Unit Eight. The Living Environment
Animals exhibit many different types of behaviors (table 37.1), but reproductive behavior is particularly complex, encompassing a variety of behaviors, including courtship and parental care. The reproductive success of an animal is directly affected by its reproductive behaviors because these behaviors influence how long the individual lives, how frequently it mates, and how many offspring it produces per mating. The second of these factors, competition for mating opportunities, has been termed sexual selection.
Sexual selection involves both intrasexual selection, or interactions between members of one sex (“the power to conquer other males in battle,” as Darwin put it), and intersexual selection (“the power to charm”).
Intrasexual selection leads to the evolution of structures used in combat with other males (such as a deer’s antlers or a ram’s horns). Combat for mates, whether ritual or real, is a form of agonistic behavior, a confrontation waged by threats, displays, or actual combat.
Intersexual selection, also called mate choice, leads to the evolution of complex courtship behaviors, and of ornaments used to “persuade” members of the opposite sex to mate, such as long tail feathers or bright plumage. For example, the male peacock will parade in front of females with tail feathers displayed. Figure 37.12 shows that the more eyespots on a male’s tail feathers, the more mates he will attract.
Figure 37.12. The male peacock's tail feathers are a product of sexual selection.
Experiments show that female peahens, whose tail feathers are drab, prefer to mate with males with greater numbers of colorful "eyespots" in their tail feathers.
The Benefits of Mate Choice
Why did mating preferences evolve? What is their adaptive value? Biologists have proposed several reasons:
1. In many species of birds and mammals, males help raise the offspring. In these cases, females would benefit by choosing the male that can provide the best care—the better the male parent, the more offspring she is likely to rear successfully.
2. In other species, males provide no care, but maintain territories that provide food, nesting sites, and predator refuges. In such species, females that choose males with the best territories will maximize reproductive success.
3. In some species, males provide no direct benefits of any kind to the female. If a female selects a more vigorous male, probably at least to some degree the result of a good genetic makeup, the female will be ensuring that her offspring receive good genes from their father.
Reproductive behavior in animals varies substantially from one species to the next.

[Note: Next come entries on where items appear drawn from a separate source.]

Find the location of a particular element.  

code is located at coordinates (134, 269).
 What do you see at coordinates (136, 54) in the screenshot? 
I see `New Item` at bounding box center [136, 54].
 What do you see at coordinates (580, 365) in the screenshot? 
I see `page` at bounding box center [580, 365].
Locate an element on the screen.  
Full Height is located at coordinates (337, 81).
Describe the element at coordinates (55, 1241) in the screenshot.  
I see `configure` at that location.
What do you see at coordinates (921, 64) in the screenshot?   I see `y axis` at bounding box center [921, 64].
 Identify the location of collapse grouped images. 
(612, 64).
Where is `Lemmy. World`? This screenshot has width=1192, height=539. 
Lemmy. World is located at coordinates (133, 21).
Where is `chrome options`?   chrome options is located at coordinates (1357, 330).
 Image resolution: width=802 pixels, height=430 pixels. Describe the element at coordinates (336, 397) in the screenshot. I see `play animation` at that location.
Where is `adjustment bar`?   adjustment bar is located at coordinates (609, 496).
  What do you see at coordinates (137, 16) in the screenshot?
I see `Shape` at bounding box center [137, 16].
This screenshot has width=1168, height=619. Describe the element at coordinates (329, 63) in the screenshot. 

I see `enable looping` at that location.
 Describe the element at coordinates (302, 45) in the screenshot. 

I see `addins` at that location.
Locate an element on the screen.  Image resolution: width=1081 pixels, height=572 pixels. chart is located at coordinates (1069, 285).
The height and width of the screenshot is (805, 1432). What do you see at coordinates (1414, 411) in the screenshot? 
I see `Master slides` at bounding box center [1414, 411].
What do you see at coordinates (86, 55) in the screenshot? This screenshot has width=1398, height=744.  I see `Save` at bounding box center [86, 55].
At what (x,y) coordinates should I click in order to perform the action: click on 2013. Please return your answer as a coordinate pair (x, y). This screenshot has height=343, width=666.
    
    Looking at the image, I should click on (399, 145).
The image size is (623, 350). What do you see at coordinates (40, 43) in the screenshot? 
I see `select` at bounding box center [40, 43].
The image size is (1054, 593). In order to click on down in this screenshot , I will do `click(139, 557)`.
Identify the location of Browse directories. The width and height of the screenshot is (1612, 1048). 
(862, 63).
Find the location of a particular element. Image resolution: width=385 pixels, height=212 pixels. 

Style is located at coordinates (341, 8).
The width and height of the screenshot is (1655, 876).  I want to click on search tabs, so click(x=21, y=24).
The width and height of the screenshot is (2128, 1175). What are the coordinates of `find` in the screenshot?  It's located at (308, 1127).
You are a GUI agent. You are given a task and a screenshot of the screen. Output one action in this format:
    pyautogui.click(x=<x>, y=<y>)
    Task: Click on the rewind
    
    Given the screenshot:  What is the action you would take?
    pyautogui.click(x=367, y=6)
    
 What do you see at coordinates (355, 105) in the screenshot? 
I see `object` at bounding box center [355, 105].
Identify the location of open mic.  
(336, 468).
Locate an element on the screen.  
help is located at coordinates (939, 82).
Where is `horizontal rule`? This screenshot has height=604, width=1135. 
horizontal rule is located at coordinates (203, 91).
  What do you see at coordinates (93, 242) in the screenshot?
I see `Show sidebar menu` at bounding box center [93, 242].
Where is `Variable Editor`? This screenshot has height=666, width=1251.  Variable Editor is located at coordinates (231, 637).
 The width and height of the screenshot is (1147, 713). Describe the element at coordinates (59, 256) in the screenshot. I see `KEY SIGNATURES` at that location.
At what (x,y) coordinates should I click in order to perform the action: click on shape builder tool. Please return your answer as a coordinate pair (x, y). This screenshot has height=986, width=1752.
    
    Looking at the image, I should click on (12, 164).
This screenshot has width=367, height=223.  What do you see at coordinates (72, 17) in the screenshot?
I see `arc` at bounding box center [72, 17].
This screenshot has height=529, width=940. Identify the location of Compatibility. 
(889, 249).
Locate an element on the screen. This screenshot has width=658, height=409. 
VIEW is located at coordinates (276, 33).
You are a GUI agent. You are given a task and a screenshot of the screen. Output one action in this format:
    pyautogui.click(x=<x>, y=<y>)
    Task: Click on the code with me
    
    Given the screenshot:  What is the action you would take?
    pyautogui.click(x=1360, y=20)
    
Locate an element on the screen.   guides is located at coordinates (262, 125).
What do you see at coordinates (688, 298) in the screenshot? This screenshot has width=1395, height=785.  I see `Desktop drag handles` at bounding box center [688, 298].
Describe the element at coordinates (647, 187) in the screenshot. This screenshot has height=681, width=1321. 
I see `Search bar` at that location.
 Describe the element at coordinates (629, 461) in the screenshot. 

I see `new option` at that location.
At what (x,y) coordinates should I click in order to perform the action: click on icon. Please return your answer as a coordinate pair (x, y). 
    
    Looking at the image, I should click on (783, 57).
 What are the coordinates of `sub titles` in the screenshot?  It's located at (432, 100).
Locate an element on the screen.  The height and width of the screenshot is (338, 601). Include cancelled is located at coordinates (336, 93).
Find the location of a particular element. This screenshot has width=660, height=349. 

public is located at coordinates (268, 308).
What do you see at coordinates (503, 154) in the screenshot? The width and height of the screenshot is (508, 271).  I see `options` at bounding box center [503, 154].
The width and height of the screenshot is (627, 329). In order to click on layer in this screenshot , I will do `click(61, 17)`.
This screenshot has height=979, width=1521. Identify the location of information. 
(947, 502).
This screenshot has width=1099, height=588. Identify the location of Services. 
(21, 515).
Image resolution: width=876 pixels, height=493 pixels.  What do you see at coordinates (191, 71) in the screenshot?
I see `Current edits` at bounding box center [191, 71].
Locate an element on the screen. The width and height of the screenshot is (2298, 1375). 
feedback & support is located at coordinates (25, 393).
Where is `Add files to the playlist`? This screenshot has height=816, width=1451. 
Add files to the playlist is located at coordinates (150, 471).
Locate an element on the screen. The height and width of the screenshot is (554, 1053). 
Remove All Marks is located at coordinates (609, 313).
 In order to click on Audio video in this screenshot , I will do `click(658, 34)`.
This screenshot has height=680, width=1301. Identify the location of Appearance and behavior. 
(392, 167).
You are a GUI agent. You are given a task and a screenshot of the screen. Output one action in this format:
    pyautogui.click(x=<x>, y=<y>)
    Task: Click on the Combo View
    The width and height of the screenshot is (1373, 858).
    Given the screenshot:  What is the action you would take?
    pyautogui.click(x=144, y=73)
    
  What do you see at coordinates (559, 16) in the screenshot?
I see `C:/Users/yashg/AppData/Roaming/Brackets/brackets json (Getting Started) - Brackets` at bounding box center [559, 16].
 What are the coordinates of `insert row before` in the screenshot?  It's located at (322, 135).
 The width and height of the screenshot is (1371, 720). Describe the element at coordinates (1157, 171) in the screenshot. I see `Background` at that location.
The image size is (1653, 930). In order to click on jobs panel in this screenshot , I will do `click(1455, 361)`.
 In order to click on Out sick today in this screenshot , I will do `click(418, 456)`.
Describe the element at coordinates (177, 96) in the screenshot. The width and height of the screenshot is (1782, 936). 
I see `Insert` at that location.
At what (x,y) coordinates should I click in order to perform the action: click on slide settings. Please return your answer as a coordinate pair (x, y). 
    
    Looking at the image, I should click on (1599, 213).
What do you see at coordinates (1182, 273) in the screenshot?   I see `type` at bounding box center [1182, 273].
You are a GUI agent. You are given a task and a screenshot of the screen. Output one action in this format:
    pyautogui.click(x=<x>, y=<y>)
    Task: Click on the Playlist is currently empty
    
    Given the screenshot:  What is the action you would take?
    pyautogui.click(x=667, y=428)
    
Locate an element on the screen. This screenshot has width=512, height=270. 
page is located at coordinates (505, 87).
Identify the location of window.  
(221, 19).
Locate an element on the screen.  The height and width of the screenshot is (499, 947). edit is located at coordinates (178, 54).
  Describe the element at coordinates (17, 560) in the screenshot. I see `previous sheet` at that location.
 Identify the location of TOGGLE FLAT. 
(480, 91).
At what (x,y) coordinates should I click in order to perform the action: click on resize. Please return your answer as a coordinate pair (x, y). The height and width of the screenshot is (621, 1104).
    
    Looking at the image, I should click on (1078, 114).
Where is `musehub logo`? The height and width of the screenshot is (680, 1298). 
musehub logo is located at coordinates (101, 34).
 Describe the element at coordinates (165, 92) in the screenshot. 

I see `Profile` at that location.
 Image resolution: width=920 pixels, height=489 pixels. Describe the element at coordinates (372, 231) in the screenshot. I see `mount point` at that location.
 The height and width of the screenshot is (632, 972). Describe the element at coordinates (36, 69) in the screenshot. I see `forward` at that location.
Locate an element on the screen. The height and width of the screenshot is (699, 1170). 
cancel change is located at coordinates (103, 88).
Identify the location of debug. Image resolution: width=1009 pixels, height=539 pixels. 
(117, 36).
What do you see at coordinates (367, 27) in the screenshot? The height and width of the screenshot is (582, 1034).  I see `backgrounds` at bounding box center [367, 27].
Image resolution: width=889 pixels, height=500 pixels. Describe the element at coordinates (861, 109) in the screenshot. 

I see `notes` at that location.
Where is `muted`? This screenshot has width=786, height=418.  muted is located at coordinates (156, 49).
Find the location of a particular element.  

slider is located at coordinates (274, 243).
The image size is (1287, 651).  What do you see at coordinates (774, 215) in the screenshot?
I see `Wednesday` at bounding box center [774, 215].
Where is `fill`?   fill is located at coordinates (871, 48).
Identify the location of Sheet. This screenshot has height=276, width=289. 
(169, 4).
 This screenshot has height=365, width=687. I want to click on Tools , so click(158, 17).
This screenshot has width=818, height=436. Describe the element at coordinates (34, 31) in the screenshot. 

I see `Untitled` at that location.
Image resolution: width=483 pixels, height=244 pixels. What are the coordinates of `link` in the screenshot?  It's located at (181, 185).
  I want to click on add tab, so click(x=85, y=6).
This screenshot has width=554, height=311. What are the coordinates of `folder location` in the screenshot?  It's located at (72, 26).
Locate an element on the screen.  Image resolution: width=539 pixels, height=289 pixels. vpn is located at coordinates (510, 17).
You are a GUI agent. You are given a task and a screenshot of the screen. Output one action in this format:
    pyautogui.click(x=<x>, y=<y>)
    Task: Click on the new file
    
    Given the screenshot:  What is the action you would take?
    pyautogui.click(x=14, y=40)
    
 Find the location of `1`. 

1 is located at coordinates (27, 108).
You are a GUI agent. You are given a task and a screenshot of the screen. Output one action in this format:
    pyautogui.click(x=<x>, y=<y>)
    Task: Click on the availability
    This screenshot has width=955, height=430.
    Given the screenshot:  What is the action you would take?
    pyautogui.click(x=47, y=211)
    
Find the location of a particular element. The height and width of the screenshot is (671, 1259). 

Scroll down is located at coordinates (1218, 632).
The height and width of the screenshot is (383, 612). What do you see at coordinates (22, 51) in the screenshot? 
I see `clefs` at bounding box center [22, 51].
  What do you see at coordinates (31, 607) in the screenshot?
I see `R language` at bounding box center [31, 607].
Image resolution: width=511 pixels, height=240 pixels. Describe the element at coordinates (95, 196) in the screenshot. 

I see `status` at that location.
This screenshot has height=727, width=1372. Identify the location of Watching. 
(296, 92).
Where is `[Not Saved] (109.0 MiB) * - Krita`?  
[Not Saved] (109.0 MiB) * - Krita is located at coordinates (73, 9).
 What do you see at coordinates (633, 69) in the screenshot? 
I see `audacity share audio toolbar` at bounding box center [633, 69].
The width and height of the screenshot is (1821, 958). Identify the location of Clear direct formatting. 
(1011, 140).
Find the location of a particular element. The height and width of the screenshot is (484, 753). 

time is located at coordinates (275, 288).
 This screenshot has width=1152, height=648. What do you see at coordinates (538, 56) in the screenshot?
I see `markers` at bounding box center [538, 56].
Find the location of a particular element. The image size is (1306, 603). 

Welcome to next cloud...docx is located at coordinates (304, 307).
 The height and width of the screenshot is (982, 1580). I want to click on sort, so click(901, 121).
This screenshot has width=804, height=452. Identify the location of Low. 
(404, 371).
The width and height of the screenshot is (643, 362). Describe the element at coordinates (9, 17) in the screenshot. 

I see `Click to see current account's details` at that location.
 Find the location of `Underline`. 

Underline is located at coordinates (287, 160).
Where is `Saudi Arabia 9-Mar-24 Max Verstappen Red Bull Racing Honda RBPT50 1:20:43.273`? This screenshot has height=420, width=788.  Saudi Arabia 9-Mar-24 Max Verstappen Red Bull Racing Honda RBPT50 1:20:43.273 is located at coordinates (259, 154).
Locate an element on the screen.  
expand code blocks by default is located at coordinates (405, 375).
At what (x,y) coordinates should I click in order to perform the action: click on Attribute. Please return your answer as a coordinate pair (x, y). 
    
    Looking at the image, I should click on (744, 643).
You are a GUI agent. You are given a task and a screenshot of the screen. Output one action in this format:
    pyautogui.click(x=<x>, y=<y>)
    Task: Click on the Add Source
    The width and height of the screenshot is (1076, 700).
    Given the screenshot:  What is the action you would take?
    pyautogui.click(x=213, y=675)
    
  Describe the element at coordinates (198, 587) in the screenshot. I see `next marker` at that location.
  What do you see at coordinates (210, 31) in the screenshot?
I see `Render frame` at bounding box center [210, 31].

Some animals mate with many partners during the breeding season, others with only one. The typical number of mates an animal has during its breeding season is called the mating system. Among animals, there are three principal mating systems: monogamy (one male mates with one female), polygyny (one male mates with more than one female), and polyandry (one female mates with more than one male).
Like mate choice, mating systems have evolved to maximize reproductive fitness. For instance, a male may defend a territory with resources sufficient for more than one female.
A male holding such a high-quality territory may already have a mate, but it is still more advantageous for a female to breed with that male than with an unmated male that defends a low-quality territory. In this way, natural selection would favor the evolution of polygyny.
Although polygyny is much more common in animals, polyandrous systems—in which one female mates with several males—are known in a variety of animals. For example, in the spotted sandpiper, a seashore bird, males take care of all incubation and parenting, and females mate and leave eggs with two or more males.
During the breeding season, animals make several important “decisions” concerning their choice of mates (mate choice), how many mates to have (mating system), and how much time and energy to devote to rearing offspring (parenting). These decisions are all aspects of an animal’s reproductive strategy, a set of behaviors that has evolved to maximize that species’ reproductive success. The two sexes of a species often have different reproductive strategies, reflecting the different parental investment each sex makes in producing and rearing offspring. In most animal species, females exercise far more mate choice, and in these species female parental investment is much greater than that of males. In species with biparental care, male and female parental investments are roughly equal, and both sexes tend to exercise mate choice.
TABLE 37.1. ANIMAL BEHAVIORS
Key Learning Outcome 37.10. Natural selection has favored the evolution of mate choice, mating system, and parenting behaviors that maximize reproductive success.